TEXTAUSZUG |
Während die anderen gemütlich um das Weihnachtsessen herumsitzen, in wohliger Wärme mit den Liebsten, zieht es mich, den Test-Redakteur hinaus in die Kälte. Nicht unbedingt, um der Familie zu entfliehen, sondern während einer Challenge das brandneue Gravel 230 von Carver zu testen.
Der Frankfurter Fahrradhersteller Carver, bekannt durch seine Bikes, die in den Geschäften einer großen deutschen Kette zu finden sind, geht neue, unabhängigere Wege. Dazu gehört ein eigener Webshop, der Direktvertrieb sowie der Ausbau des Fachhändler- und Servicenetzes.
In diesem Zuge erblickt auch mit der Gravel Series eine neue Generation von Gravelbikes das Licht der Welt. Wir durften exklusiv das neue Gravel 230 noch vor Marktveröffentlichung fahren. Voller Spannung wurde das Bike in der Redaktion erwartet. Denn: Unter welchen Bedingungen funktioniert ein Test besser, als im Rahmen der bekannten Challenge Festive 500 das Bike auf lange, harte Touren durchs Gelände zu jagen?
Kurz und knapp
- Modell: Gravel 230
- Rahmenmaterial: Aluminium
- Farbvarianten: drei
- Größen: XS – XL
- Schaltung: Shimano GRX 820, 2x12
- Reifenfreiheit: bis 45 mm
- Gewicht*: 11,1 kg
- Preis: 1699 Euro/ lieferbar ab KW 7/25
Nicht ohne Stolz präsentiert sich das neue Gravelbike vor uns. Schließlich hat Carver auf dem Terrain einiges vor und hat den Rahmen deshalb komplett neu entwickelt. Ziel war es, ein Bike zu konzipieren, welches sowohl auf langen Strecken seine Vorteile ausspielen kann, als auch keine Kompromisse bei technischer Fahrweise und schnellem, sportlichen Schottern machen muss.

KURZE AUFGABE | Schreib aus dem Textauszug zum Gravel 230 von Carver den Teil von „Der Frankfurter Fahrradhersteller“ bis einschließlich „Fachhändler- und Servicenetzes.“ wortgetreu ab.

DATENZEILEN |
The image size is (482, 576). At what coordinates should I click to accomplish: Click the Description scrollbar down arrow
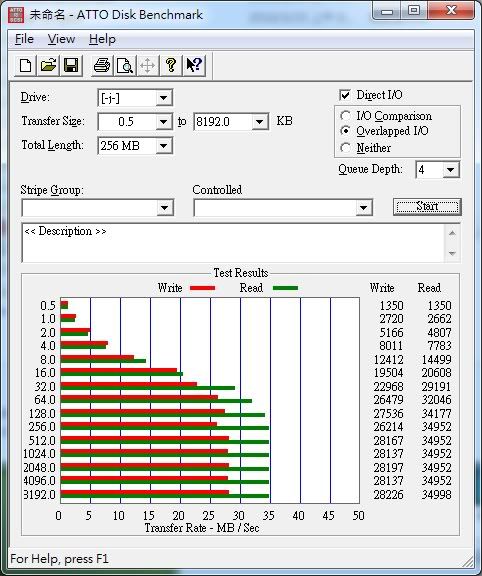point(452,253)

ANTWORT ZUR AUFGABE |
Der Frankfurter Fahrradhersteller Carver, bekannt durch seine Bikes, die in den Geschäften einer großen deutschen Kette zu finden sind, geht neue, unabhängigere Wege. Dazu gehört ein eigener Webshop, der Direktvertrieb sowie der Ausbau des Fachhändler- und Servicenetzes.